News From the Farm | October 12, 2015

One of the highlights of our spring this year were the beautiful flower fields and the wonderful flower bouquets that we made in record numbers.  From Agrostemma to Zinnia, this was a record year for flowers. As one of the people who often helps to organize the store orders that come in every day I have been struck by the fact that our flower buyers had their orders in often and early, while in contrast it was sometimes quite an effort to track down the produce buyers. Our friends in the stores don’t want to miss out on the flowers!

Some of you may have seen our “wreath room” — a small barn at the farm where we hang fresh flowers from the ceiling to dry. This barn has seen many people coming and going over the  years, and it had a very close call in the early morning last Sunday, when the strong Hoes Down wind blew a spark from a grill towards some bins next to the barn, which smoldered for a while and then almost burnt the whole barn down. A camper alerted the Rivers-Muller household and quick work soon put the fire out, but not before some damage had been done to the north wall. What a close call!

Hoes Down 2015 at Full Belly Farm!

Wreath room photo courtesy of Trav Williams, Broken Banjo Photography

The colorful flowers that we hang from the ceiling of the wreath room are used, come Fall, by our flower crew to make dried flower bouquets and wreaths for the holidays.  This crew, headed by Maria Isabel De Jacobo, never let’s us sidetrack them. No matter what other projects are on deck, the flower crew always works on the flowers, dedicated full-heartedly to every stage of flower production.
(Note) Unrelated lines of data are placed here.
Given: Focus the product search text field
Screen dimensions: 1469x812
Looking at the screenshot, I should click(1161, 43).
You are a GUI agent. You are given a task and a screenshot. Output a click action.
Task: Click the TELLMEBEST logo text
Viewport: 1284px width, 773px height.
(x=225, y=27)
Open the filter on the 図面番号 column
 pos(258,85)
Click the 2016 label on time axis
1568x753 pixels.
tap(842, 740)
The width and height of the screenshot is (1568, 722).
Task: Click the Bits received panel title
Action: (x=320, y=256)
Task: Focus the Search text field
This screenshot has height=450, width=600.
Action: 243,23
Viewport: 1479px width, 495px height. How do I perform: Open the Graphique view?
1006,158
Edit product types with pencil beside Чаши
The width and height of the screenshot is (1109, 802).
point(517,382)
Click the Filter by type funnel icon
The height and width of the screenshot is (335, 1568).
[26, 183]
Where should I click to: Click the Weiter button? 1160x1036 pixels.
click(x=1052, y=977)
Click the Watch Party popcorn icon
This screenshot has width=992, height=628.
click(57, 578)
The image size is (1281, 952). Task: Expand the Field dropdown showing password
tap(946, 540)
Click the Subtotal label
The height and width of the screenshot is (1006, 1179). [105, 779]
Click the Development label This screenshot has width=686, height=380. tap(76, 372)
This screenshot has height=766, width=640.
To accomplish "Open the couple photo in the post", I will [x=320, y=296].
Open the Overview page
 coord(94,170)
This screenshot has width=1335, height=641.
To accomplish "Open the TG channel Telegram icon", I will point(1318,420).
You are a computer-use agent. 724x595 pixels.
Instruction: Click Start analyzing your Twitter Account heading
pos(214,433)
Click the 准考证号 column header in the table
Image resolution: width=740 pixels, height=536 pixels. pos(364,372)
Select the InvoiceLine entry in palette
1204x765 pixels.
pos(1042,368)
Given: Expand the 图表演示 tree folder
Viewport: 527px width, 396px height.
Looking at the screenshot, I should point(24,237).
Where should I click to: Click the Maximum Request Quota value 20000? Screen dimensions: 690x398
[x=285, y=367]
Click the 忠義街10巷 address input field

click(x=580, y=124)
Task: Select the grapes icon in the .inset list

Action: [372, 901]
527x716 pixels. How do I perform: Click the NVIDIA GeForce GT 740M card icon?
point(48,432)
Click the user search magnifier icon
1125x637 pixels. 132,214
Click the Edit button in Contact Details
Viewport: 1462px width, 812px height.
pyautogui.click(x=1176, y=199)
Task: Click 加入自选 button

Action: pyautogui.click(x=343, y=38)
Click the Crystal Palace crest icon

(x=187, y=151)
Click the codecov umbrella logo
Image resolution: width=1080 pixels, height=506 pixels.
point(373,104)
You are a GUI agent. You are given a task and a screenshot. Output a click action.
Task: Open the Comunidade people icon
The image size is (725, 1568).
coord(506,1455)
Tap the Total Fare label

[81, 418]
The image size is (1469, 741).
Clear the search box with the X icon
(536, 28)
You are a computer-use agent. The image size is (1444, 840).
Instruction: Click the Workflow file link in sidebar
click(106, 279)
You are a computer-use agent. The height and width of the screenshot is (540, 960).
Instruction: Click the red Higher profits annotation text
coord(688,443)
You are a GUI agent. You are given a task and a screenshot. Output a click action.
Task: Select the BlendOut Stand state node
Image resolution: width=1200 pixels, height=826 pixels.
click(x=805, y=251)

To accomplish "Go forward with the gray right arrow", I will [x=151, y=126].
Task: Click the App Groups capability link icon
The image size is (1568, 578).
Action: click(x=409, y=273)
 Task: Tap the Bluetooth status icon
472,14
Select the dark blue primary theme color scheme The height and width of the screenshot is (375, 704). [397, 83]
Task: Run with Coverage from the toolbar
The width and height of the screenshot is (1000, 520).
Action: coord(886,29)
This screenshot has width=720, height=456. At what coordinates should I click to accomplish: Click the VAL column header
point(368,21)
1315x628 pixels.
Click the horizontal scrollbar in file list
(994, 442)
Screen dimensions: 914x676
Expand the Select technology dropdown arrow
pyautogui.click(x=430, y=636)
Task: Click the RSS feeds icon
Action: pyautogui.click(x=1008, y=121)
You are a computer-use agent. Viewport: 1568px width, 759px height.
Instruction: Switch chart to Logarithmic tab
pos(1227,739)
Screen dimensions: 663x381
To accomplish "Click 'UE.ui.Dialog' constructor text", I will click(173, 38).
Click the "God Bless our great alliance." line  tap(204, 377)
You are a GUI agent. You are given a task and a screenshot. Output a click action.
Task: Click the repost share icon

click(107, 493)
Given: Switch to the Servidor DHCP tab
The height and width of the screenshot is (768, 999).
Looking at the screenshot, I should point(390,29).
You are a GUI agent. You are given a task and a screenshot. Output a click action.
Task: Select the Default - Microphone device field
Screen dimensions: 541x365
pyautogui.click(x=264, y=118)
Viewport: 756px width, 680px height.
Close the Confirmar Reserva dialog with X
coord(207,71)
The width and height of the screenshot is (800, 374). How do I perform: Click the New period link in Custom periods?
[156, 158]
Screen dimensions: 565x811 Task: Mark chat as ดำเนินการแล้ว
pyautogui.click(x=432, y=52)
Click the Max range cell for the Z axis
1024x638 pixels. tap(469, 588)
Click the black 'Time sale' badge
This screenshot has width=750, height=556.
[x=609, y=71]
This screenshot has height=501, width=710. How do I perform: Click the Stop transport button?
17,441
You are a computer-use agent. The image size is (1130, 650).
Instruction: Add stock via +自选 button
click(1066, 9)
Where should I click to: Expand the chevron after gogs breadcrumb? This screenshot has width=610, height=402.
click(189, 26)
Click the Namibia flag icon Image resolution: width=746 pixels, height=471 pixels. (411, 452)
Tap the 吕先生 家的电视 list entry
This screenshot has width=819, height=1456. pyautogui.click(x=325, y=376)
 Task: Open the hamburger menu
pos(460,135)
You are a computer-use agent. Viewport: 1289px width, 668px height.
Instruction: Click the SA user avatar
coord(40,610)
For any of you who enjoy working with flowers, we do offer the opportunity in November for you to come to the farm and make a beautiful dried flower wreath.  The class will be on Veteran’s Day, Wednesday November 11th from 11:00am to 2:00pm, rain or shine. The class includes all the supplies that you will need, and we will serve you lunch made from Full Belly fruits and veggies.  The class costs $50 ($25 for children – but we don’t provide child care).  Class size is limited.  Call or email us to reserve a spot: 530-796-2214, or belly@fullbellyfarm.com.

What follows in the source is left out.